The number of students sitting the Leaving Cert will go up for the next 12 years, so unless there’s a radical increase in the number of places, points for third-level courses will generally continue to rise. This situation is exacerbated by some colleges’ policy on manipulation of points.

Cut-off points

The cut-off points for admission are governed by supply and demand for places on any particular course. Over the past years the number of CAO course codes has grown. Some colleges have moved away from smaller numbers of large general entry degrees such as commerce or science, with lots of places, and have created a much larger number of more specialised courses, with far fewer places – sometimes as few as three. High points for a course may indicate high demand – or a small number of places offered. This can bump up the points for entry to courses and is part of a game colleges have been playing to attract smarter students.

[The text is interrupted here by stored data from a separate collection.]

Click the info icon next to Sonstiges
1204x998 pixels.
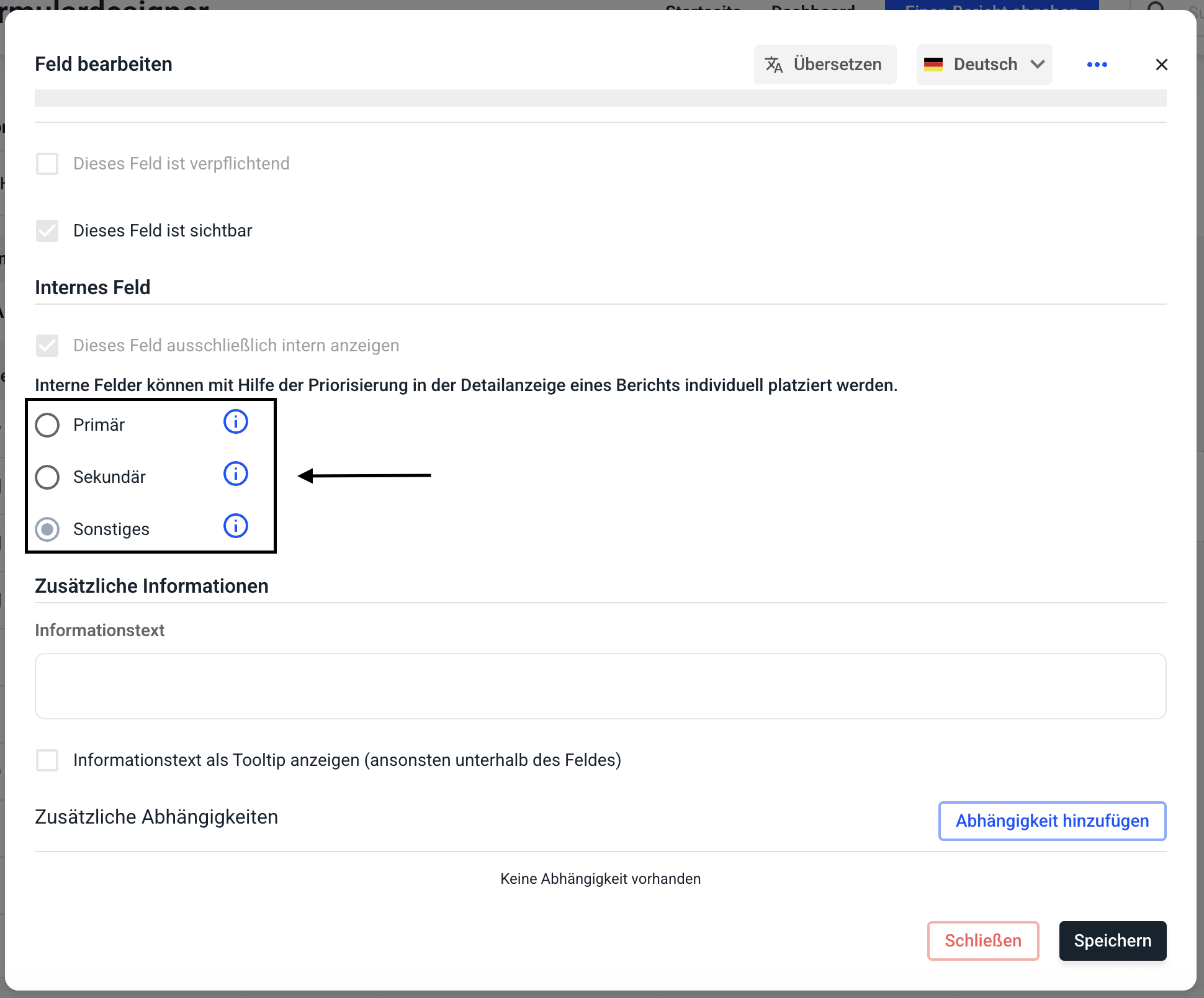pyautogui.click(x=235, y=526)
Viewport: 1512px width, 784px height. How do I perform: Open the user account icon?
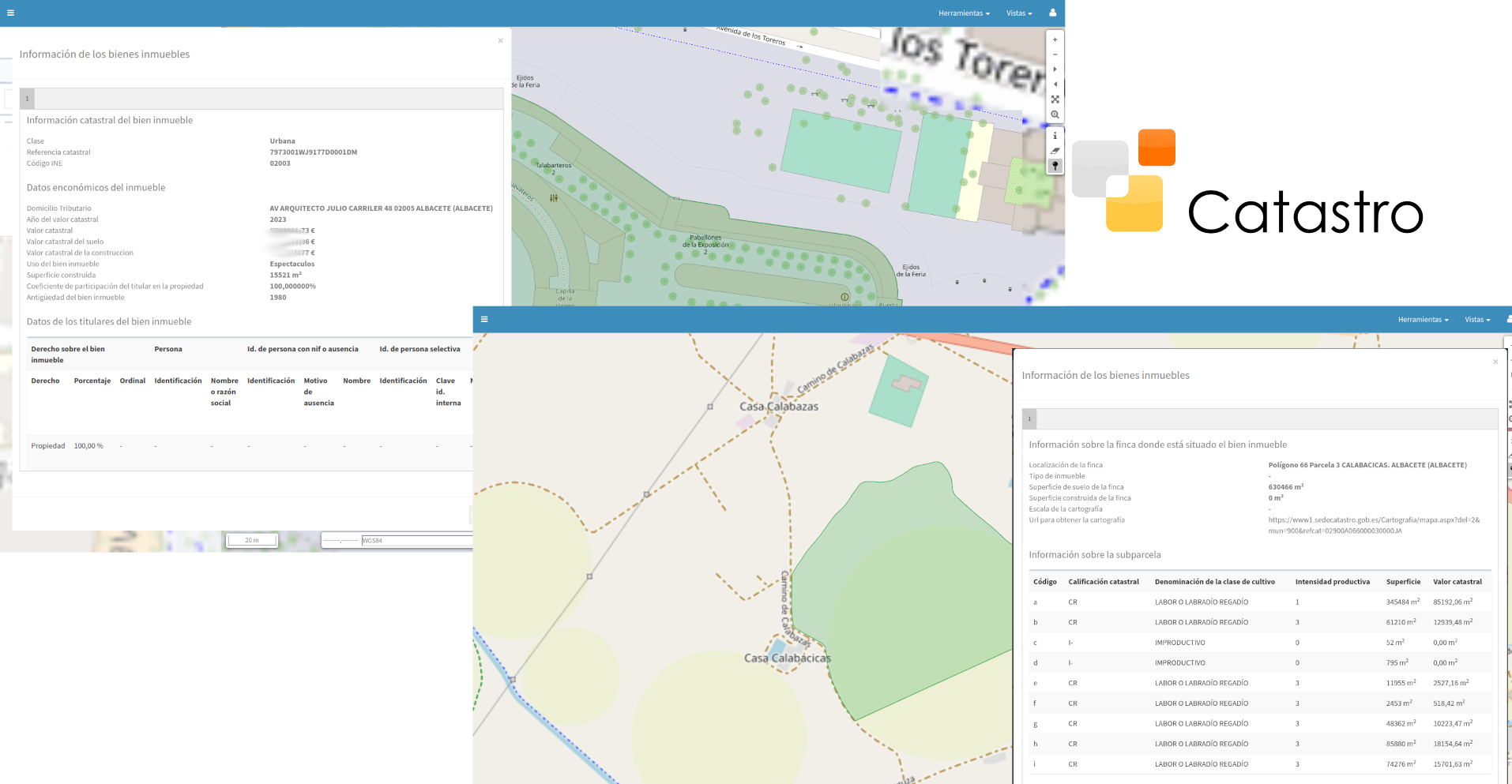(1052, 13)
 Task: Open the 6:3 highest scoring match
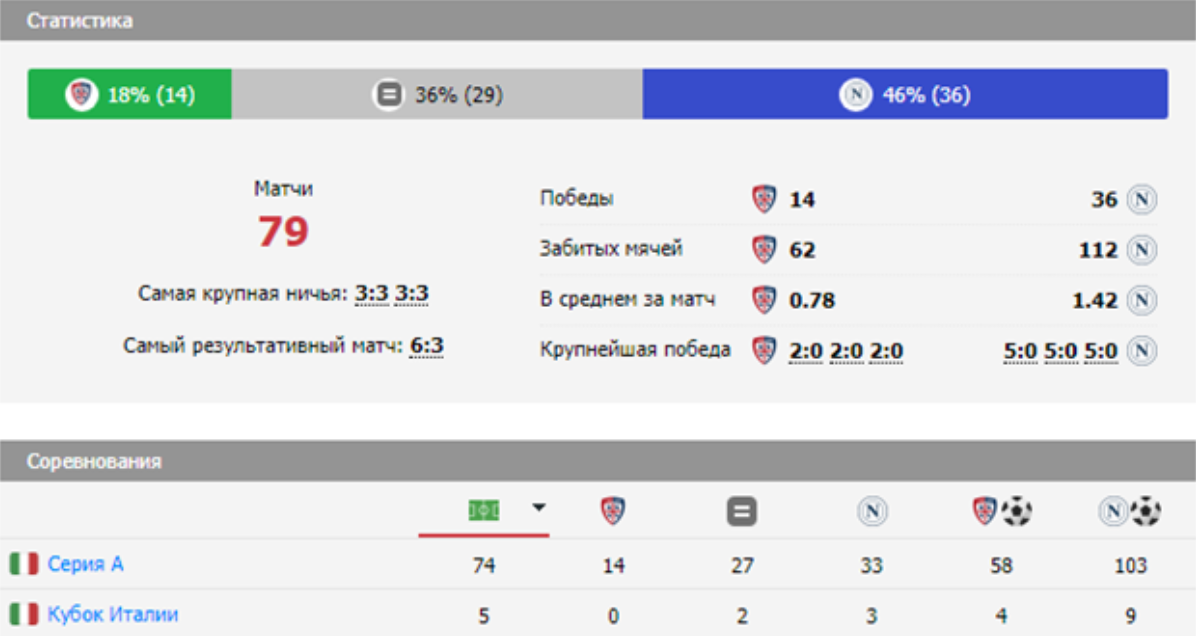427,347
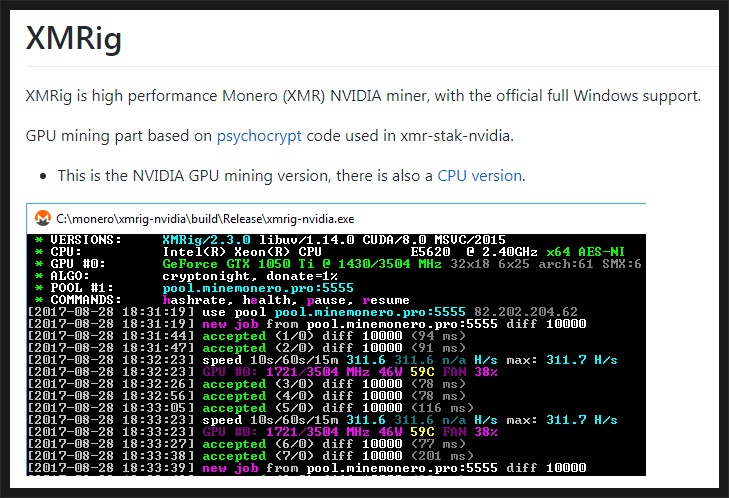Click the hashrate command in COMMANDS line

click(194, 300)
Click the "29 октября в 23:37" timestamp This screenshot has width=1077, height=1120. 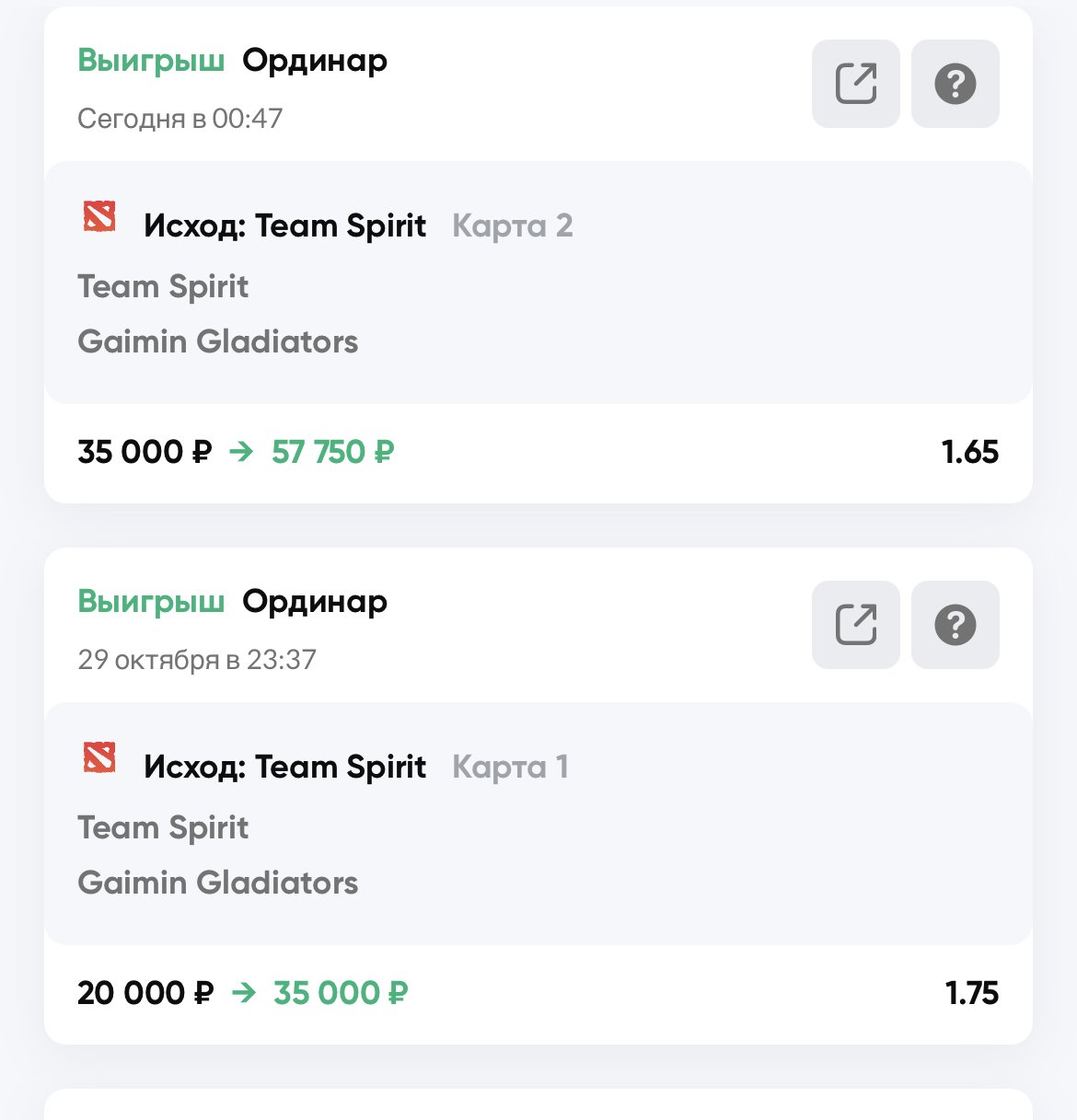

Prof Philip Nolan, president of Maynooth University and chairman of the Irish Universities Association's task force on third-level admission reform, admitted to The Irish Times in August that colleges have been artificially inflating points by offering courses with a small student intake. He said, "All of us have become embroiled in a system where we've been using the points system . . . to try to attract students".

“We need to get away from this sense that points are related to quality. Points are related to nothing but demand and supply and it’s a real shame if institutions, including my own, feel they should reduce the supply to make the points higher in order that it looks like the course is better; the course is no different.”

Number of places

Alongside the points required last year for 1,400 college courses, last August we published the number of places filled under those course codes in 2013. This was the first such publication, of the numbers of places on all third-level courses.

It was illuminating reading: our analysis showed that one-third of course codes had 15 or fewer students. Only 48 courses out of 1,400 filled 100 or more places in 2013.

The Irish Universities’ Association task group has suggested third-level courses “should not normally admit fewer than 30 entrants”, and colleges have vowed to reduce the numbers of courses, to bring them back to 2011 levels.

So far, however, it has been all talk and little action. The number of CAO course codes at higher degree (level 8) rose from 903 in 2013 to 941 last year, but will still be about 925 this year.

Nolan said there are “too many courses with very small numbers that are there for historic reasons to do with ensuring points are not seen to sink too low”.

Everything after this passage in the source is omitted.